Herb Basics

Hops: A Calming Herb for Beer and Tea

| March/April 2006

The characteristic bitter flavor of beer as we know it comes from the pleasantly bitter flavor of hops, which are the strobiles or conelike fruits of the climbing hop vine (Humulus lupulus). Sometime around the ninth century, German beer makers began putting hops in their brews to add flavor and as a natural preservative. By the 14th century, almost all European breweries followed suit. Along with this contribution to beer making, hops also have a long history of medicinal use. Early hop growers noticed that workers who harvested the golden strobiles in the fall tended to fall asleep in the fields, which triggered interest in using the herb as a sedative.
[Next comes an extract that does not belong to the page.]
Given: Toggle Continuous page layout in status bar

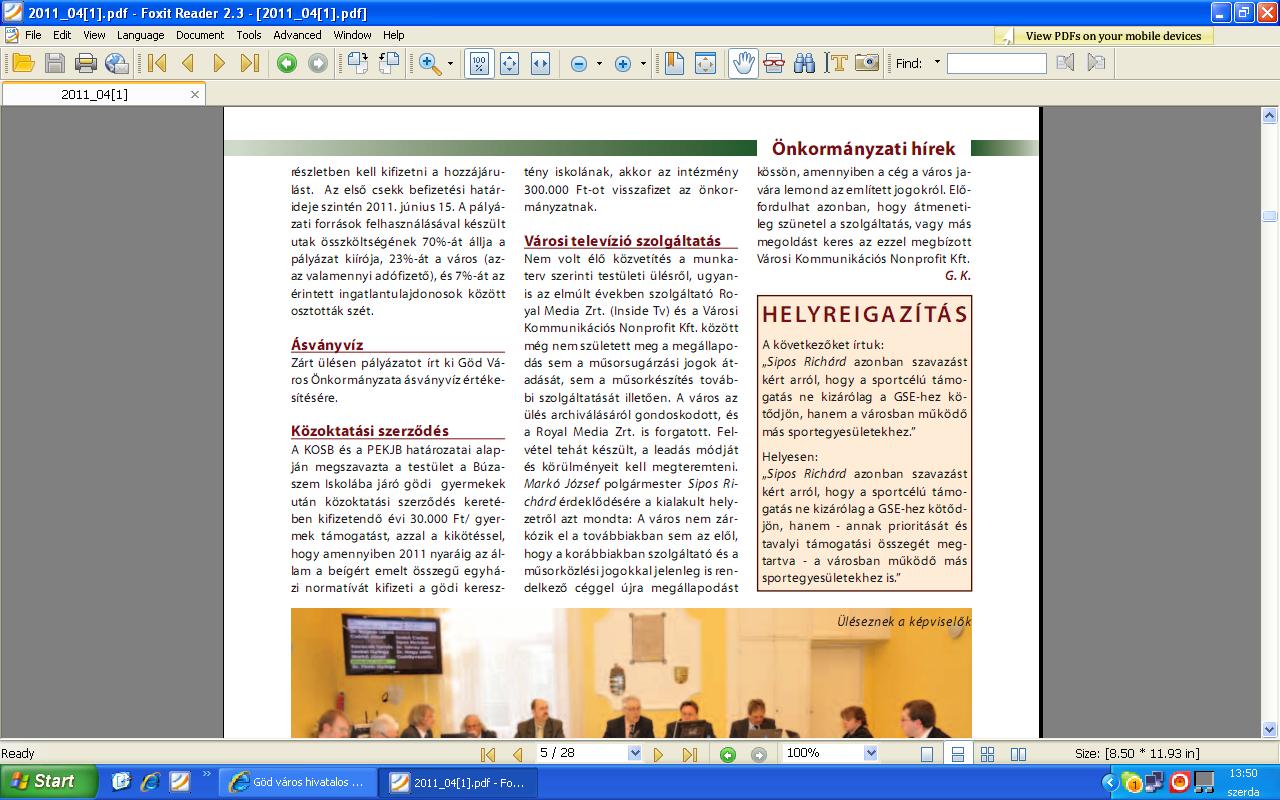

Hops were a common ingredient in many patented 19th-century herbal tonics and was listed as a sedative in the United States Pharmacopoeia from 1831 until 1916. Herbalists today continue to recommend hops as a sedative and tranquilizer. Because the herb also has antispasmodic and muscle-relaxant properties, hops can be helpful for muscle tension that interferes with sleep. In evaluating the research on hops, the European Scientific Cooperative on Phytotherapy indicates the herb for treating tenseness, restlessness and sleep disturbances.

Hops make a bitter but not unpleasant-tasting tea. Pour 1 cup of boiling water over 1 to 2 teaspoons of dried hop strobiles; cover and steep for 10 minutes; then strain the tea, sweeten if desired and drink 30 minutes before bedtime.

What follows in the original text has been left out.